▶ **Task directions**
What you write should be an exact repeat of the lines from the one with "Instruction: Open the 3M chart period option" through the final line below, minus the pictures.
——————
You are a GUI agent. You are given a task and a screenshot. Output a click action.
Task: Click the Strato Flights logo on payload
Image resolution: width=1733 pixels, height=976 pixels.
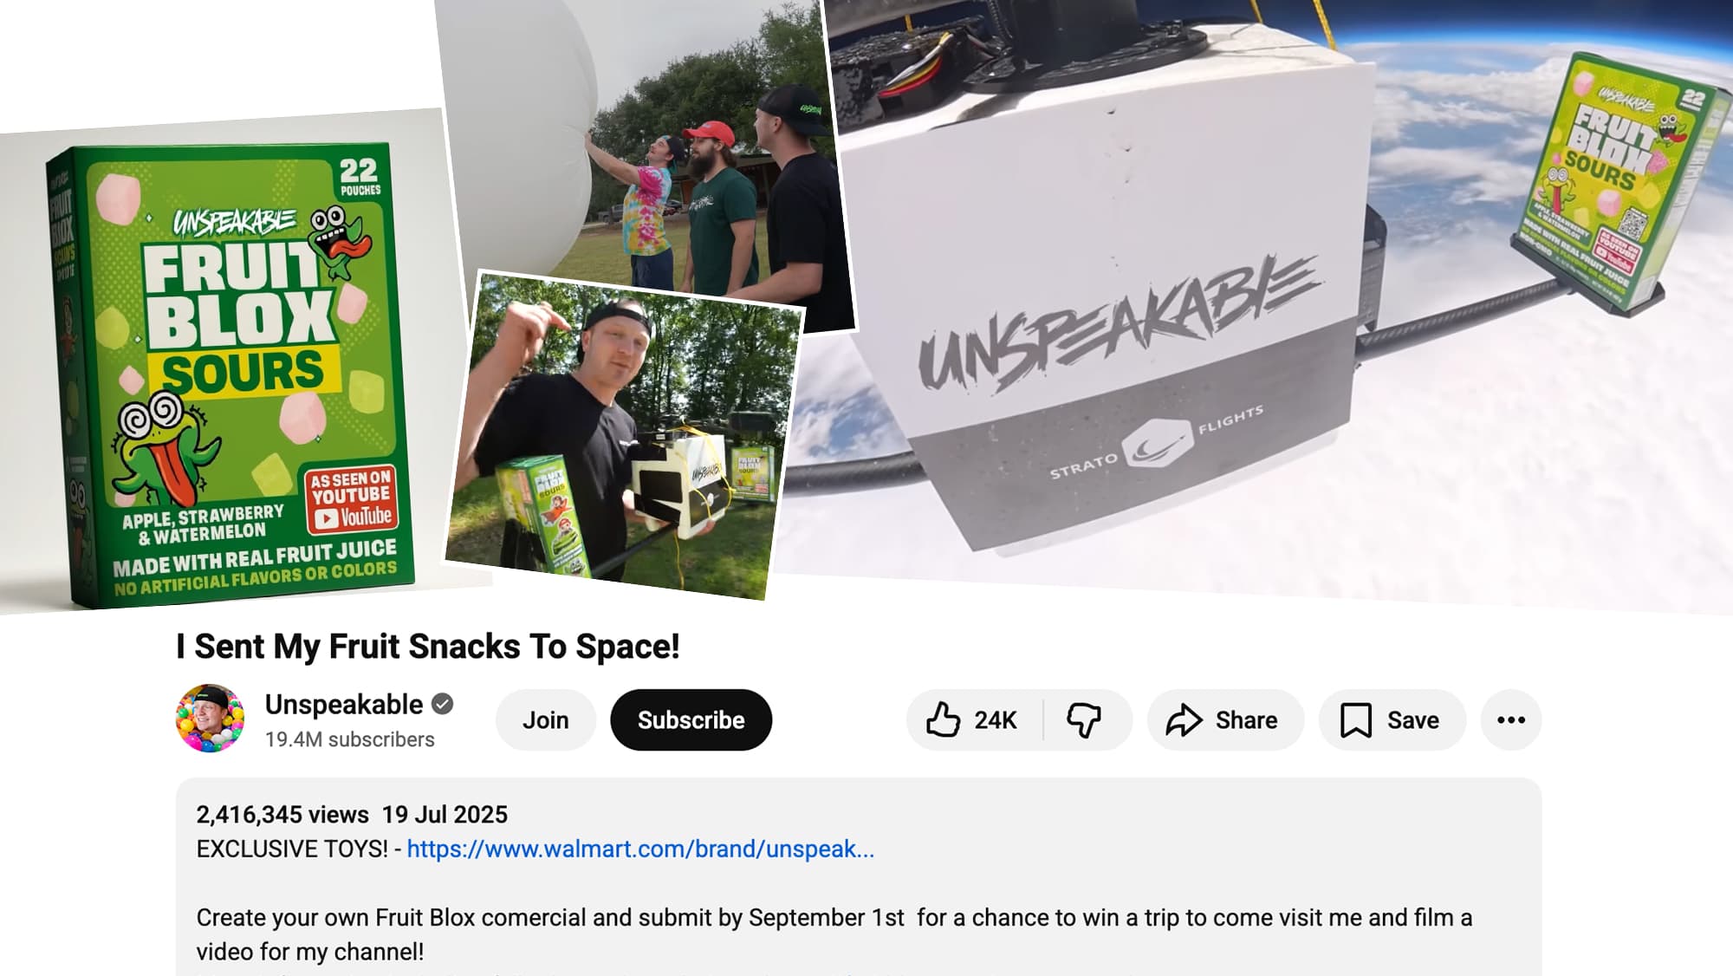1157,444
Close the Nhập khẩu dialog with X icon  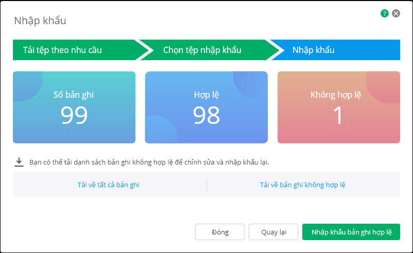click(396, 14)
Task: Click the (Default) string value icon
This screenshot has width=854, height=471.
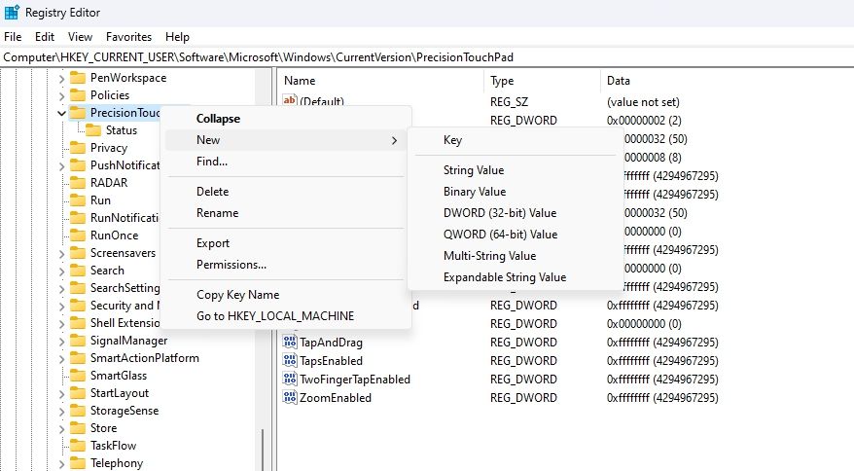Action: click(290, 101)
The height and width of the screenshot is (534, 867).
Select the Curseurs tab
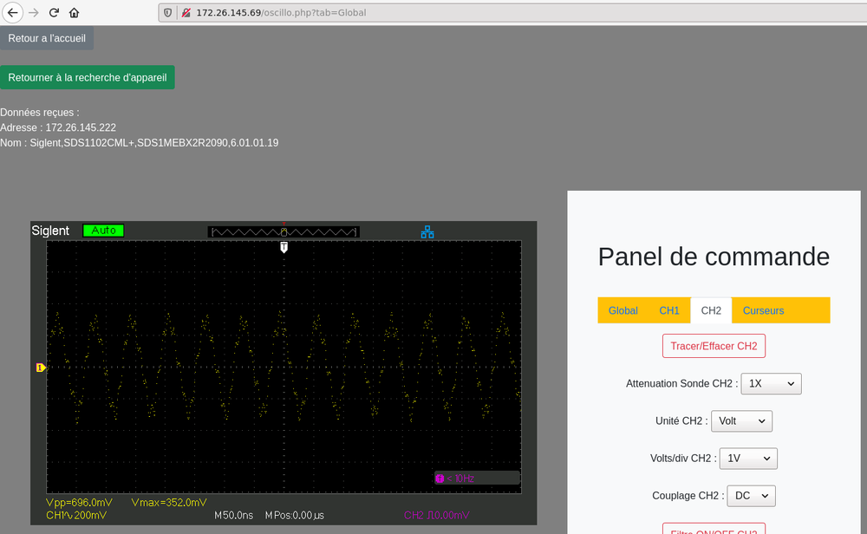click(763, 310)
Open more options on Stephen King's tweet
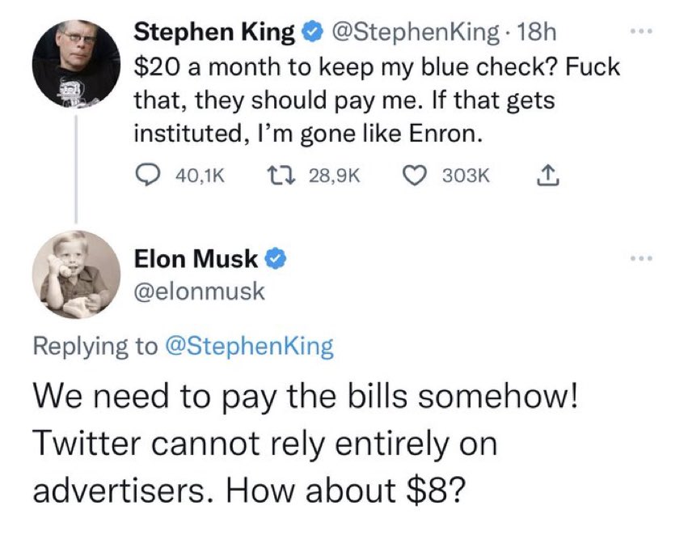This screenshot has height=540, width=688. (x=640, y=34)
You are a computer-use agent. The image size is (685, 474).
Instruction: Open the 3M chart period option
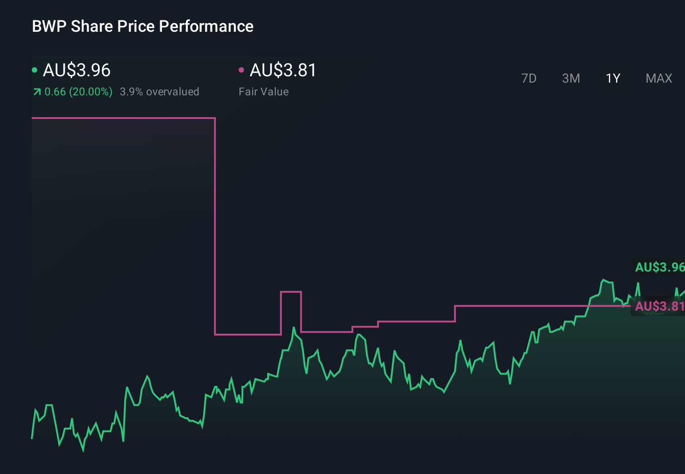tap(571, 78)
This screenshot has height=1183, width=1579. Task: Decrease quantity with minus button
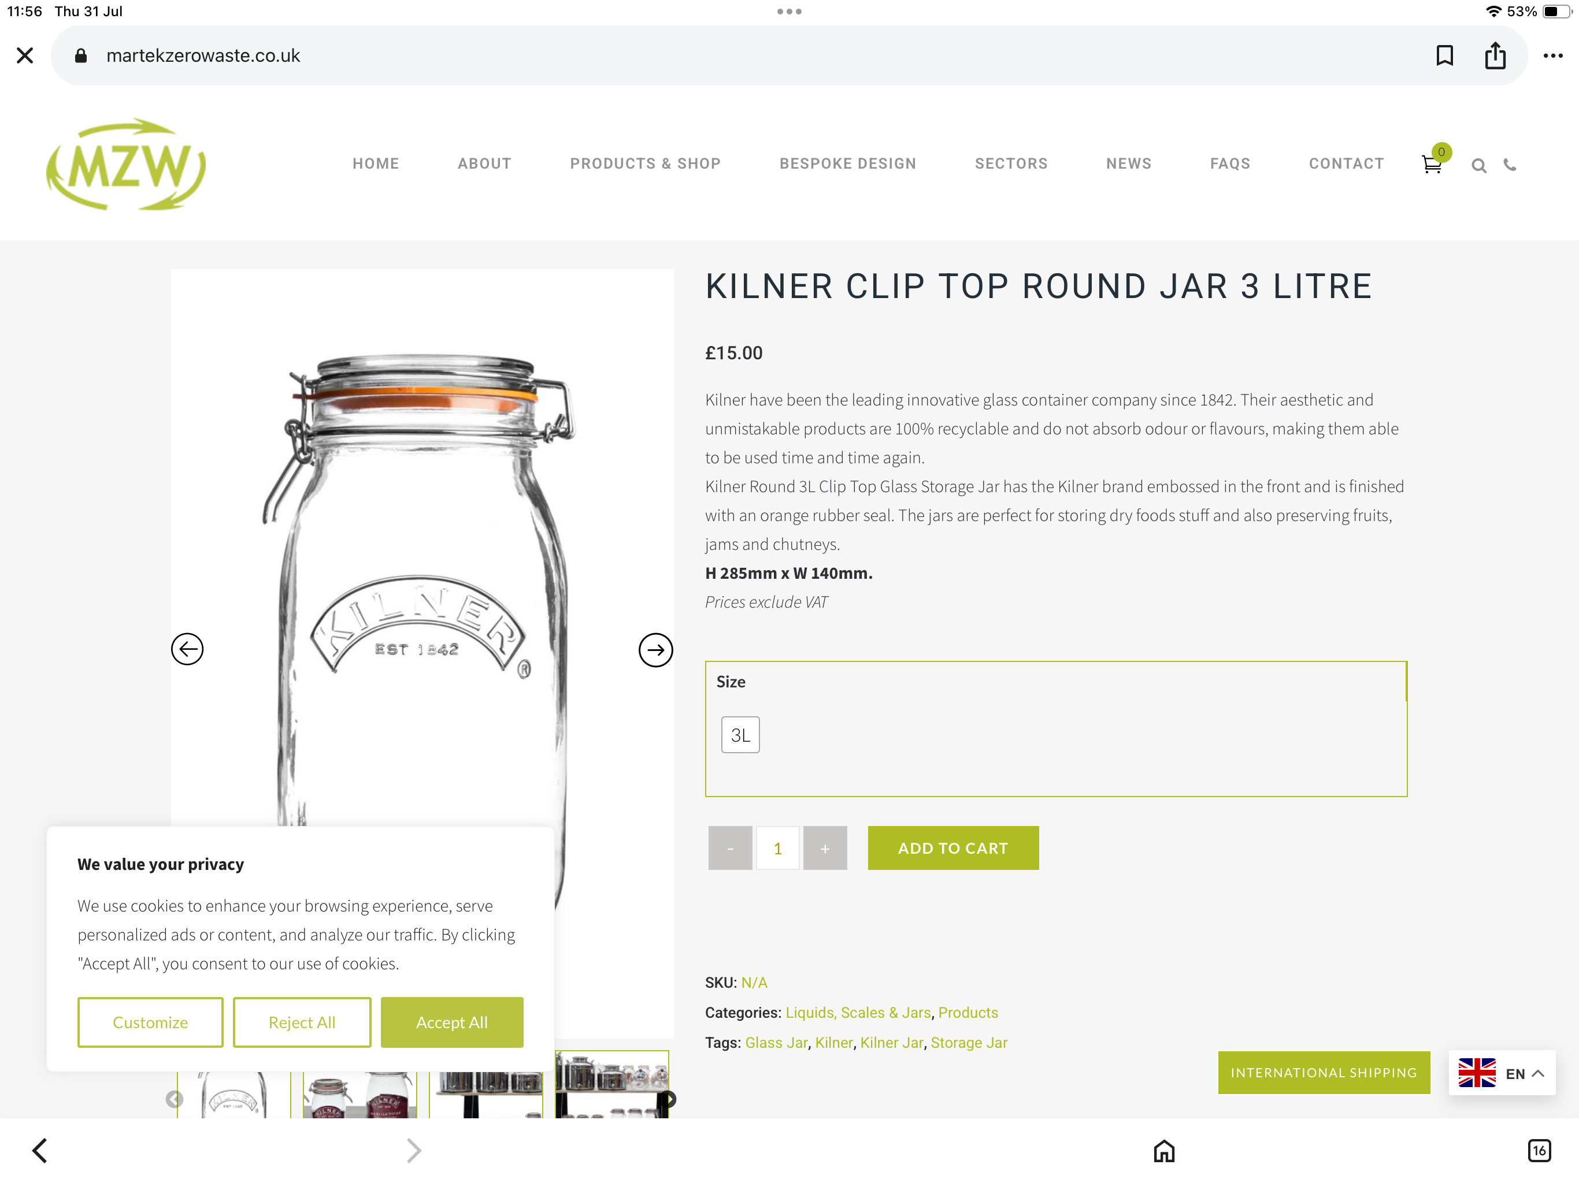pyautogui.click(x=730, y=848)
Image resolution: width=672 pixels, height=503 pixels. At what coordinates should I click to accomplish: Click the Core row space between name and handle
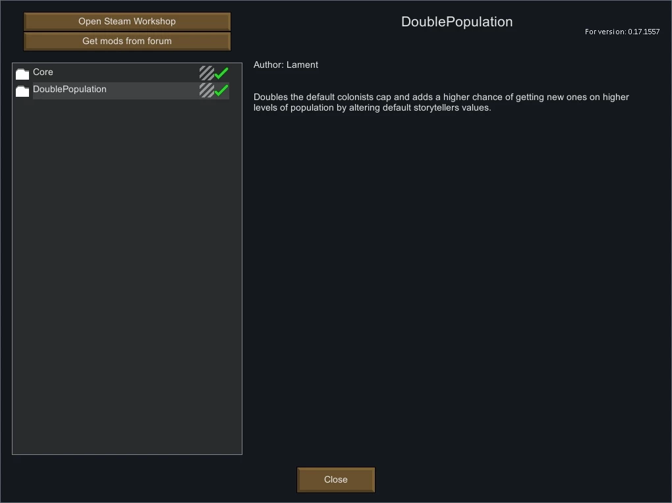126,73
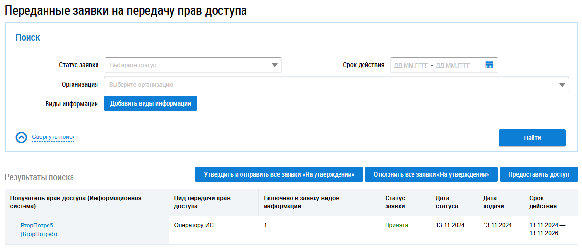582x250 pixels.
Task: Open the ВторПотреб recipient link
Action: 37,226
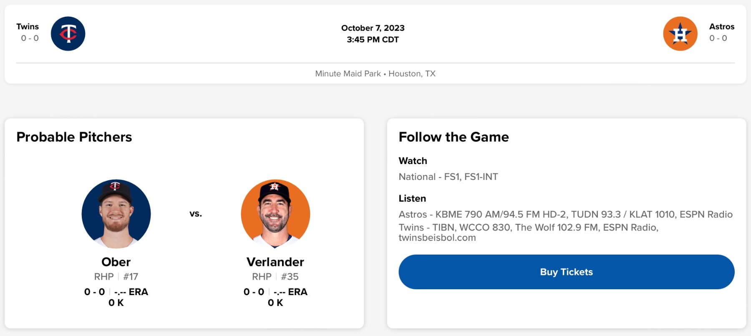Click the Astros KBME 790 AM radio listing
The width and height of the screenshot is (751, 336).
tap(565, 215)
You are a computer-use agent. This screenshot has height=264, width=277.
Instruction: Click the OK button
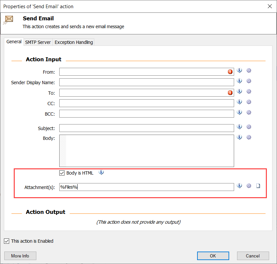[213, 256]
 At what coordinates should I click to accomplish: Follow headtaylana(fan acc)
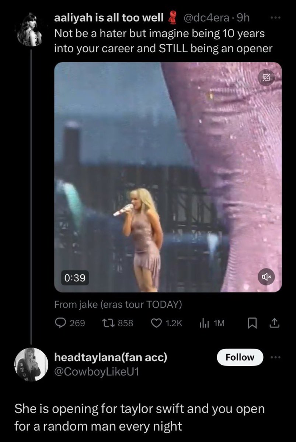(240, 357)
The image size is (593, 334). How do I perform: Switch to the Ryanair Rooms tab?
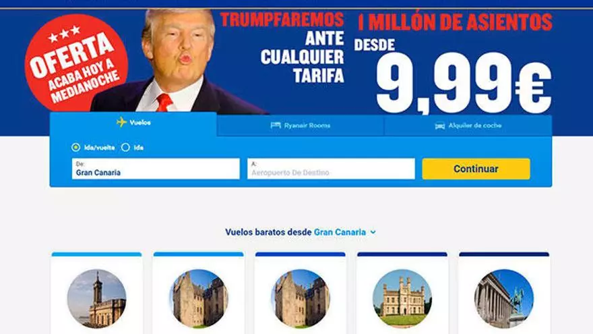pos(301,126)
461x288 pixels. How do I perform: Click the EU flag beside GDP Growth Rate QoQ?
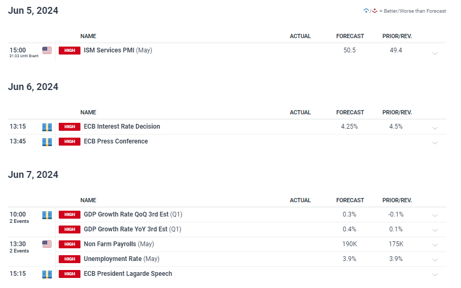pos(47,215)
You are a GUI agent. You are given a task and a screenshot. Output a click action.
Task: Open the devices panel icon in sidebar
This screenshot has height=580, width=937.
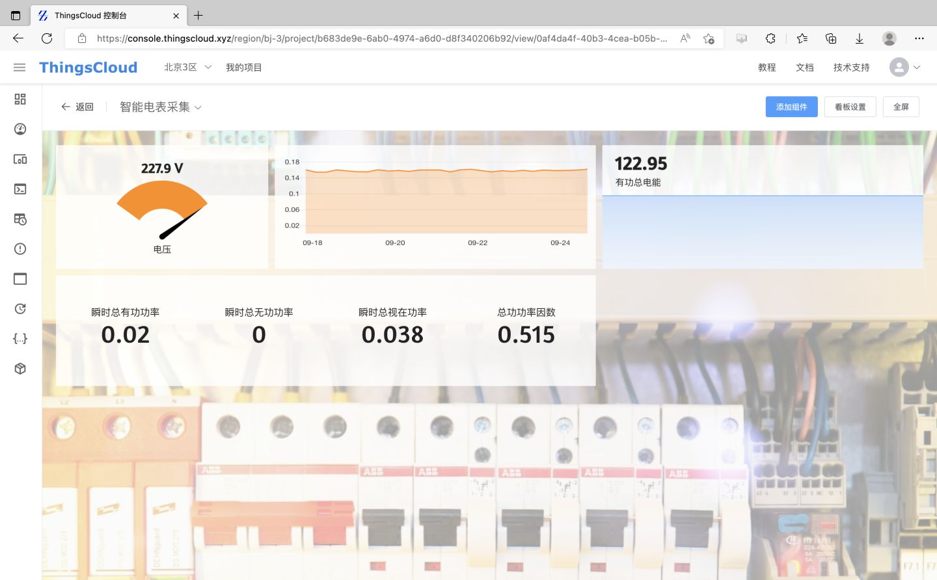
——————
▶ **Exercise answer**
Instruction: Open the 3M chart period option
tap(571, 78)
This screenshot has height=1183, width=1579. Task: Decrease quantity with minus button
pyautogui.click(x=730, y=848)
Image resolution: width=672 pixels, height=503 pixels. At what coordinates should I click to accomplish: Click the Core row space between name and handle
126,73
582x250 pixels.
Task: Open the ВторПотреб recipient link
Action: 37,226
Click the Astros KBME 790 AM radio listing
The width and height of the screenshot is (751, 336).
tap(565, 215)
You are a computer-use agent. This screenshot has height=264, width=277.
Instruction: Click the OK button
[213, 256]
 At what coordinates should I click to accomplish: Follow headtaylana(fan acc)
(240, 357)
The image size is (593, 334). How do I perform: Switch to the Ryanair Rooms tab?
pos(301,126)
461x288 pixels. How do I perform: Click the EU flag beside GDP Growth Rate QoQ?
pos(47,215)
You are a GUI agent. You are given a task and a screenshot. Output a click action.
Task: Open the devices panel icon in sidebar
This screenshot has height=580, width=937.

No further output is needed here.